▶ _WHAT IS NEEDED_: Please list every line in the listing below that contains the string "screenshot", treating uppercase and lowercase as different.

▶ _RECORDS FOR PROCESSING_:
------------------------------------------------

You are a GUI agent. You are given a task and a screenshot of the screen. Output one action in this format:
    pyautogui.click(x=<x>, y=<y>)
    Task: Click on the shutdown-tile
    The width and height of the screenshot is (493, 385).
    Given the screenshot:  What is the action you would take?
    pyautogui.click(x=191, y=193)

------------------------------------------------

▶ _ANSWER TO THIS TASK_:
You are a GUI agent. You are given a task and a screenshot of the screen. Output one action in this format:
    The width and height of the screenshot is (493, 385).
    Given the screenshot:  What is the action you would take?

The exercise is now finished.